__DIRECTIONS FOR THIS TASK__.
Set each entry down exactly as written.

★ ★ ★ ★

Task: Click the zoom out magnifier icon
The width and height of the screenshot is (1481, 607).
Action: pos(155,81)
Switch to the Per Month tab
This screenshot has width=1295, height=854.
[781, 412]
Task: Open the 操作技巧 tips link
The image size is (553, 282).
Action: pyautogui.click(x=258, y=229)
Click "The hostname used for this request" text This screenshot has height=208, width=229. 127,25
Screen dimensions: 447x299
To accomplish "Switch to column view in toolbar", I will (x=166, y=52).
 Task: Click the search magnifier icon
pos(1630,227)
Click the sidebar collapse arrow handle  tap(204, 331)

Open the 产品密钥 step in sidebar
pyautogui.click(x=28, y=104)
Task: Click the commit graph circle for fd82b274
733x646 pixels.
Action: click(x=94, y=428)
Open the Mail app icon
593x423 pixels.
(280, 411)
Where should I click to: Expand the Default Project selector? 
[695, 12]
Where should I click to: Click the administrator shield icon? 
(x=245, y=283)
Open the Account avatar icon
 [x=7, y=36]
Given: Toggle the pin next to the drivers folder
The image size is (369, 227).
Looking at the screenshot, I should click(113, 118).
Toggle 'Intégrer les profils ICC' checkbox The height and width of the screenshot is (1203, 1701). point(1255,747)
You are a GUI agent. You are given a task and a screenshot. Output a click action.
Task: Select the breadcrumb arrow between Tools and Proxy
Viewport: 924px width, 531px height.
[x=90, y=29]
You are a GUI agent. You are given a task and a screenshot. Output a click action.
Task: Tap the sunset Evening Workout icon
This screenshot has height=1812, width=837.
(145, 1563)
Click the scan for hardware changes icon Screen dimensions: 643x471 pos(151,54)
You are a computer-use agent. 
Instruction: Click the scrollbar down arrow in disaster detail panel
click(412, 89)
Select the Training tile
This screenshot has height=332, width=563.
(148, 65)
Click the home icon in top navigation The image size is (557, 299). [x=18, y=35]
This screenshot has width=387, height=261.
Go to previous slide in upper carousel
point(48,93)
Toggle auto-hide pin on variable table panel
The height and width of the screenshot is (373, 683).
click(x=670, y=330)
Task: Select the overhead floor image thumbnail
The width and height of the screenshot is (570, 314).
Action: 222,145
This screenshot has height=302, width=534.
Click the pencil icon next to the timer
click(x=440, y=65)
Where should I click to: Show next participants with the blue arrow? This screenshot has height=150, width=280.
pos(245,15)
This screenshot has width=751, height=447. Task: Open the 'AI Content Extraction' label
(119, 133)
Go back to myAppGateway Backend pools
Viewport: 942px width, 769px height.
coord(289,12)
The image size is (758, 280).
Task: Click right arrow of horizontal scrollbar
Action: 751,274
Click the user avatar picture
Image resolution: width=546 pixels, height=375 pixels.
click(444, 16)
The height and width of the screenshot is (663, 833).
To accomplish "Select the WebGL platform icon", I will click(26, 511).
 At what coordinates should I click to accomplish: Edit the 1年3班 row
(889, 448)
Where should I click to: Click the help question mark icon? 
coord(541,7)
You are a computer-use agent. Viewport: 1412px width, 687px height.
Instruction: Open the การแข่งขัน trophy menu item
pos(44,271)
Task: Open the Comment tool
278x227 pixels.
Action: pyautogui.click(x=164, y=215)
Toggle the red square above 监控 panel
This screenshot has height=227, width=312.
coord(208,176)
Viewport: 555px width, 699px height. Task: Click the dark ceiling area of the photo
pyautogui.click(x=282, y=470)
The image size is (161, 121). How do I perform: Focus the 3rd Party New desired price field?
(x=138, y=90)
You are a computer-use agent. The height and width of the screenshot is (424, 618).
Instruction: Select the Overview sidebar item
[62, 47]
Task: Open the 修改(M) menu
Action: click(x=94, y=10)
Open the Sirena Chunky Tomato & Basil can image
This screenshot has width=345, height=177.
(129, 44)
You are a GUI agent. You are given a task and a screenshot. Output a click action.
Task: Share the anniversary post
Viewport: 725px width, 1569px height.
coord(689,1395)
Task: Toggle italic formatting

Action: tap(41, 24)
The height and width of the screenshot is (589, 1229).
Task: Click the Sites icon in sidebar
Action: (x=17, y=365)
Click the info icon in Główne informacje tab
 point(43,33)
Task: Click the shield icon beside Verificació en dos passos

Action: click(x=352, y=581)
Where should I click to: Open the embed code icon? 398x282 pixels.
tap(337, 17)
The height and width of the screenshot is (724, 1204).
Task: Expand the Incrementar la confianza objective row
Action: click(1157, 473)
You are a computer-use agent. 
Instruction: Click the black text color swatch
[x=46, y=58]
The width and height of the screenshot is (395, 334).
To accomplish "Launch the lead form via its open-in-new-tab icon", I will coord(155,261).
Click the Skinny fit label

★ ★ ★ ★

__OUTPUT OF THE EXERCISE__.
Task: Click the zoom out magnifier icon
The width and height of the screenshot is (1481, 607).
Action: pos(155,81)
Switch to the Per Month tab
This screenshot has width=1295, height=854.
[781, 412]
Task: Open the 操作技巧 tips link
The image size is (553, 282).
Action: pyautogui.click(x=258, y=229)
Click "The hostname used for this request" text This screenshot has height=208, width=229. 127,25
Screen dimensions: 447x299
To accomplish "Switch to column view in toolbar", I will (x=166, y=52).
 Task: Click the search magnifier icon
pos(1630,227)
Click the sidebar collapse arrow handle  tap(204, 331)

Open the 产品密钥 step in sidebar
pyautogui.click(x=28, y=104)
Task: Click the commit graph circle for fd82b274
733x646 pixels.
Action: click(x=94, y=428)
Open the Mail app icon
593x423 pixels.
(280, 411)
Where should I click to: Expand the Default Project selector? 
[695, 12]
Where should I click to: Click the administrator shield icon? 
(x=245, y=283)
Open the Account avatar icon
 [x=7, y=36]
Given: Toggle the pin next to the drivers folder
The image size is (369, 227).
Looking at the screenshot, I should click(113, 118).
Toggle 'Intégrer les profils ICC' checkbox The height and width of the screenshot is (1203, 1701). point(1255,747)
You are a GUI agent. You are given a task and a screenshot. Output a click action.
Task: Select the breadcrumb arrow between Tools and Proxy
Viewport: 924px width, 531px height.
[x=90, y=29]
You are a GUI agent. You are given a task and a screenshot. Output a click action.
Task: Tap the sunset Evening Workout icon
This screenshot has height=1812, width=837.
(145, 1563)
Click the scan for hardware changes icon Screen dimensions: 643x471 pos(151,54)
You are a computer-use agent. 
Instruction: Click the scrollbar down arrow in disaster detail panel
click(412, 89)
Select the Training tile
This screenshot has height=332, width=563.
(148, 65)
Click the home icon in top navigation The image size is (557, 299). [x=18, y=35]
This screenshot has width=387, height=261.
Go to previous slide in upper carousel
point(48,93)
Toggle auto-hide pin on variable table panel
The height and width of the screenshot is (373, 683).
click(x=670, y=330)
Task: Select the overhead floor image thumbnail
The width and height of the screenshot is (570, 314).
Action: 222,145
This screenshot has height=302, width=534.
Click the pencil icon next to the timer
click(x=440, y=65)
Where should I click to: Show next participants with the blue arrow? This screenshot has height=150, width=280.
pos(245,15)
This screenshot has width=751, height=447. Task: Open the 'AI Content Extraction' label
(119, 133)
Go back to myAppGateway Backend pools
Viewport: 942px width, 769px height.
coord(289,12)
The image size is (758, 280).
Task: Click right arrow of horizontal scrollbar
Action: 751,274
Click the user avatar picture
Image resolution: width=546 pixels, height=375 pixels.
click(444, 16)
The height and width of the screenshot is (663, 833).
To accomplish "Select the WebGL platform icon", I will click(26, 511).
 At what coordinates should I click to accomplish: Edit the 1年3班 row
(889, 448)
Where should I click to: Click the help question mark icon? 
coord(541,7)
You are a computer-use agent. Viewport: 1412px width, 687px height.
Instruction: Open the การแข่งขัน trophy menu item
pos(44,271)
Task: Open the Comment tool
278x227 pixels.
Action: pyautogui.click(x=164, y=215)
Toggle the red square above 监控 panel
This screenshot has height=227, width=312.
coord(208,176)
Viewport: 555px width, 699px height. Task: Click the dark ceiling area of the photo
pyautogui.click(x=282, y=470)
The image size is (161, 121). How do I perform: Focus the 3rd Party New desired price field?
(x=138, y=90)
You are a computer-use agent. The height and width of the screenshot is (424, 618).
Instruction: Select the Overview sidebar item
[62, 47]
Task: Open the 修改(M) menu
Action: click(x=94, y=10)
Open the Sirena Chunky Tomato & Basil can image
This screenshot has width=345, height=177.
(129, 44)
You are a GUI agent. You are given a task and a screenshot. Output a click action.
Task: Share the anniversary post
Viewport: 725px width, 1569px height.
coord(689,1395)
Task: Toggle italic formatting

Action: tap(41, 24)
The height and width of the screenshot is (589, 1229).
Task: Click the Sites icon in sidebar
Action: (x=17, y=365)
Click the info icon in Główne informacje tab
 point(43,33)
Task: Click the shield icon beside Verificació en dos passos

Action: click(x=352, y=581)
Where should I click to: Open the embed code icon? 398x282 pixels.
tap(337, 17)
The height and width of the screenshot is (724, 1204).
Task: Expand the Incrementar la confianza objective row
Action: click(1157, 473)
You are a computer-use agent. 
Instruction: Click the black text color swatch
[x=46, y=58]
The width and height of the screenshot is (395, 334).
To accomplish "Launch the lead form via its open-in-new-tab icon", I will coord(155,261).
Click the Skinny fit label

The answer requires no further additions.